Tuesday, November 9, 2010

Heads or Tails?

The games: Tampa vs. Toronto, Anaheim vs. San Jose, Portland Winterhawks vs. Swift Current Broncos (WHL).

The scores: Tampa 4, Toronto 0. Three of those goals were scored in the first period, two of which were scored within 29 seconds of one another. So the evil Boucher "don't mess with me I have a bad ass mystery scar AND a master's degree in messing with players' heads" plan is working. I like it. Carry on.

Anaheim 2, San Jose 1 end of second period.

Portland 4, Swift Current 2.

On the other hand: In another couple of years, I must be pro Toronto all the time, because Portland Winterhawk Brad Ross will be playing for them. I've even purchased a Toronto Maple Leafs Christmas stocking in preparation.

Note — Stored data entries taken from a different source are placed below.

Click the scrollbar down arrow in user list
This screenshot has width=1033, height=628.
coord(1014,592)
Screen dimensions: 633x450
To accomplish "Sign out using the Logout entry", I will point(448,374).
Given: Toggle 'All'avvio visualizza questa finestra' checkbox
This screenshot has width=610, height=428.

Repeat performance: On Saturday night, Ryan Johansen topped off the Winterhawks' scoring with an empty netter that helped us beat the Everett Silvertips 4 - 2. He scored two goals tonight, and the second was an exact duplicate of the Everett game: an empty netter that resulted in the same final score.

The rule: NHLPA Collective Bargaining Agreement. Article 12, Section 12.7, Scheduling.

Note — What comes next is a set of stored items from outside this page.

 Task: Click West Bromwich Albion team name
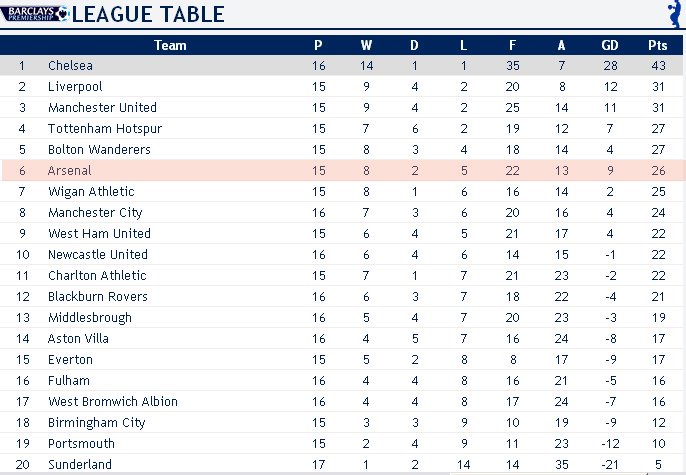[113, 402]
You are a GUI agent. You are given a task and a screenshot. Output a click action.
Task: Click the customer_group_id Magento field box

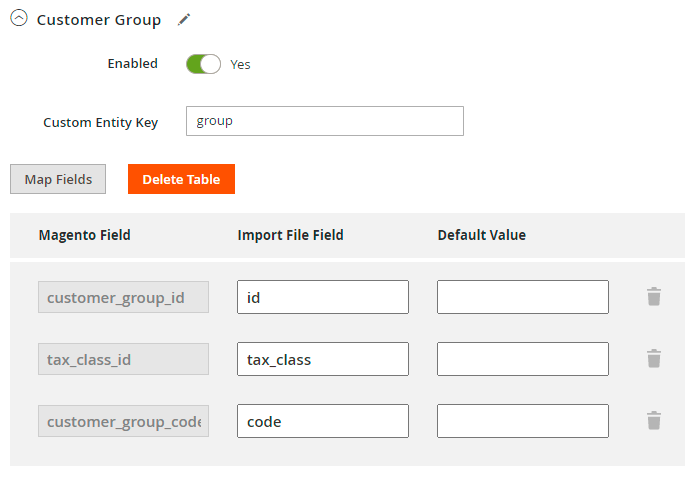pyautogui.click(x=123, y=297)
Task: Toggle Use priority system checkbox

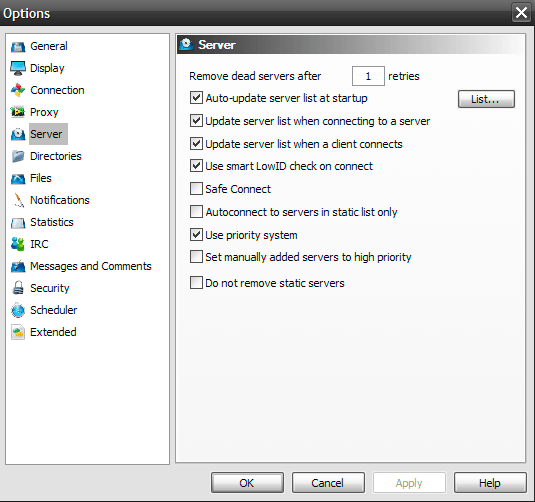Action: click(196, 235)
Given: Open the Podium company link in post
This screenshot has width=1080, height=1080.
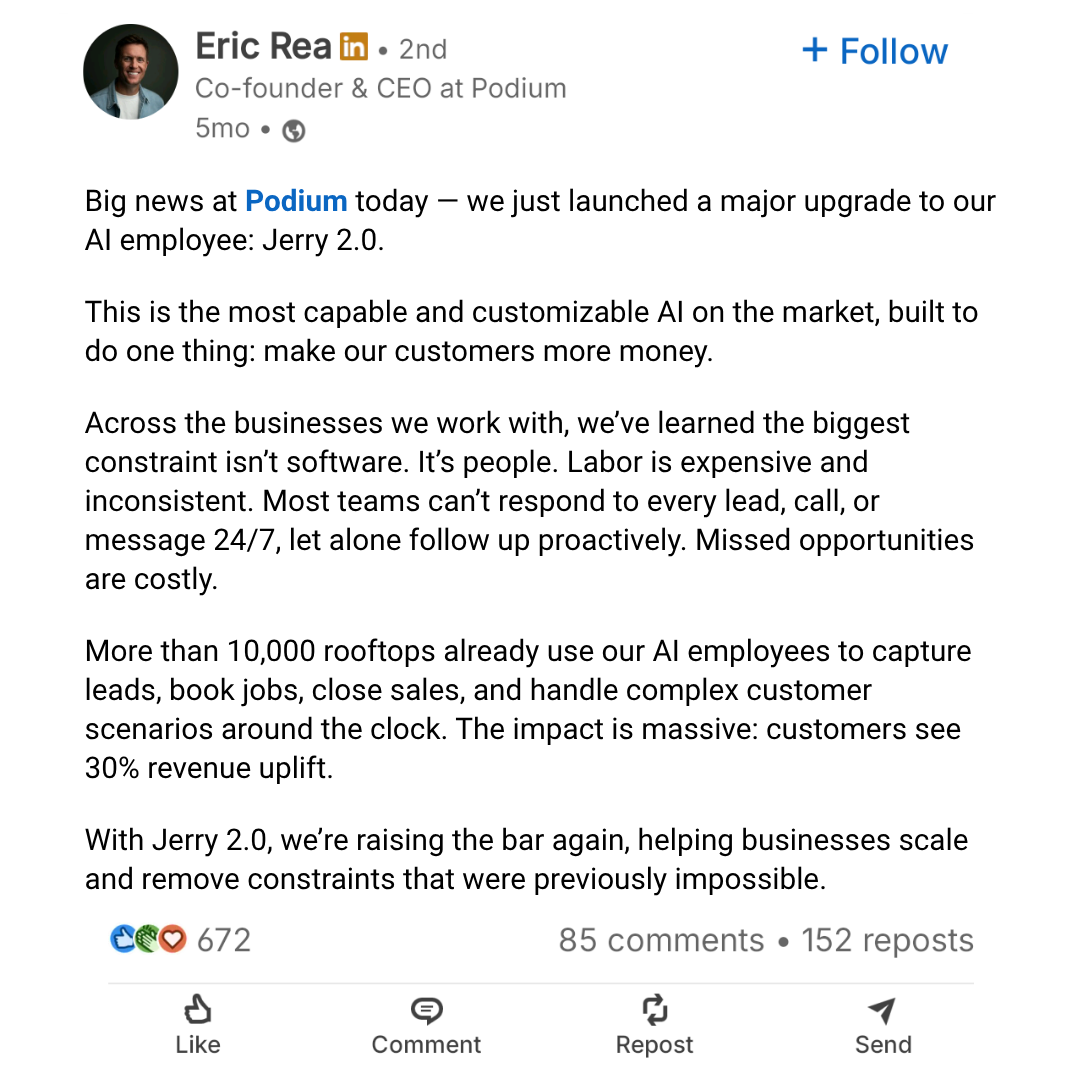Looking at the screenshot, I should point(296,201).
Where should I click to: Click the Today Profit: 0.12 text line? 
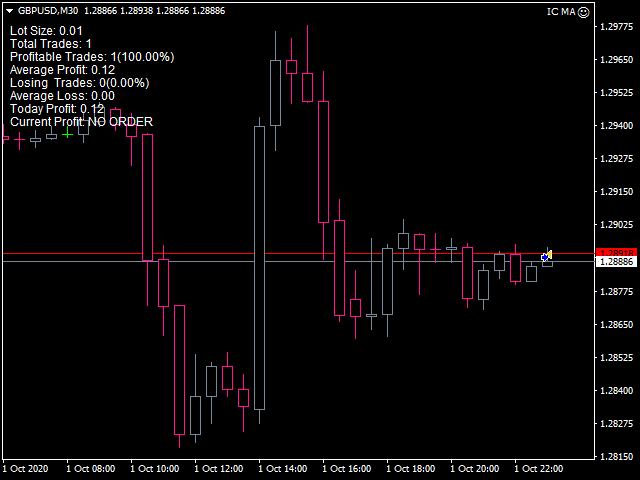pyautogui.click(x=57, y=109)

If you thought the NHL was a highly organized, professional, impeccably marketed, global sports marketing and sales empire that runs like clockwork with the help of Stanley Cup champions, Harvard-educated lawyers and Wharton MBAs: Forget that. 12.7 (c) After the NHL and NHLPA have compiled the Player List, salary arbitrations shall be scheduled as follows:

(i) The NHL and NHLPA shall flip a coin to determine which party shall begin the process set forth in subsection (ii) below.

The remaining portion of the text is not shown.